Vertebrate brain theory

7.4    Color analysis in plane divergence grids

In this section, we investigate the consequences of a plane divergence grating receiving visual color signals. Here, the signals are distributed in a plane by divergence. The development of the color sense can be explained particularly well with a plane divergence grating. It remains to be seen whether these flat divergence grids are located in the visual cortex, in the amygdala or in the nucleus olivaris. We hypothetically assume that the color analysis is performed in the nucleus olivaris. If we were to choose the visual cortex or the amygdala, there would be analog signaling pathways that also exist in reality.

Parallel to the brightness analysis, a very fine color analysis was also possible. Coming from the retina, partly running directly via the tectum, partly indirectly via the corpus geniculatum laterale to the tectum, the colour signals reach the nucleus olivaris via the tractus tectoolivaris and from there as climbing fibres the cerebellum.
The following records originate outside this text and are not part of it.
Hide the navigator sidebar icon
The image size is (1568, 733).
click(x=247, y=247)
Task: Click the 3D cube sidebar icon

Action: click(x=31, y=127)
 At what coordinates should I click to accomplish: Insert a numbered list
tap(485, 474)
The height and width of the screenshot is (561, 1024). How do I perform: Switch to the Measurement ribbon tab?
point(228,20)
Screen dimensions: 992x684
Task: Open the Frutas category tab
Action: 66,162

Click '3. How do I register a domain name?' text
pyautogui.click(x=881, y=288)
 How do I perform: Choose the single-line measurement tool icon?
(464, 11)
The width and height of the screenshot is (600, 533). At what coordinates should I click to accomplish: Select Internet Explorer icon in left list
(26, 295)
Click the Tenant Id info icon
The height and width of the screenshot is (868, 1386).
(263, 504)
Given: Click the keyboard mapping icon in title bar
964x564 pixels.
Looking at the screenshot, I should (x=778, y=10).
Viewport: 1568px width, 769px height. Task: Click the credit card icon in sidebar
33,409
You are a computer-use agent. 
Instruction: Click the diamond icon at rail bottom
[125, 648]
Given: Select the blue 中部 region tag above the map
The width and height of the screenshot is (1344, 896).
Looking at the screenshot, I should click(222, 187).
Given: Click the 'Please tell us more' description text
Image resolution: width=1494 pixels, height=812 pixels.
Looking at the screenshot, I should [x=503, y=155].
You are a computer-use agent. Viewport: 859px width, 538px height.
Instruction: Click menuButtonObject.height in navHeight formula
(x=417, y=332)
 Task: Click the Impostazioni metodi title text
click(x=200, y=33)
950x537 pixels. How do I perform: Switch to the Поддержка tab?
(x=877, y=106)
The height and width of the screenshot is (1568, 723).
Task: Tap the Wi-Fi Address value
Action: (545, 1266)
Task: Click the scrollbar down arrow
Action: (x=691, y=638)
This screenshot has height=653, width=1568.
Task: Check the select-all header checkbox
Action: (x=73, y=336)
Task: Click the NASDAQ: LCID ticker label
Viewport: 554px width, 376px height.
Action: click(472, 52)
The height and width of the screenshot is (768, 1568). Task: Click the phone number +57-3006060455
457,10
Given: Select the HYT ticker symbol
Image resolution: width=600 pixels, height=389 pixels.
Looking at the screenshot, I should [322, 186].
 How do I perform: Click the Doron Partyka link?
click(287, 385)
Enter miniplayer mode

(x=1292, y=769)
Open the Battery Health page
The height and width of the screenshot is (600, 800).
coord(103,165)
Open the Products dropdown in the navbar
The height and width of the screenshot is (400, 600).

Some known facts can be used, but some assumptions need to be confirmed by further research.

With regard to color vision, we examine here as an example the case of primates, where the colors red, green and blue can be evaluated. In this example the retinal ganglion cells provide the red signal red-on/green-off, furthermore the green signal green-on/red-off and a blue signal blue-on/yellow-off.

We theoretically divide the retina into pixels and have these three color signals for each pixel. This is a simplification, because the density of ganglion cells is not constant within the retina.

Each retinal pixel is now assigned three associated ganglion cells, one for the red signal, one for the green signal and one for the blue signal. We imagine these ganglion cells arranged in the retinal plane in such a way that they form a triangle that belongs to the image pixel. We call this triangle of these ganglion cells the retinal color triangle of the pixel.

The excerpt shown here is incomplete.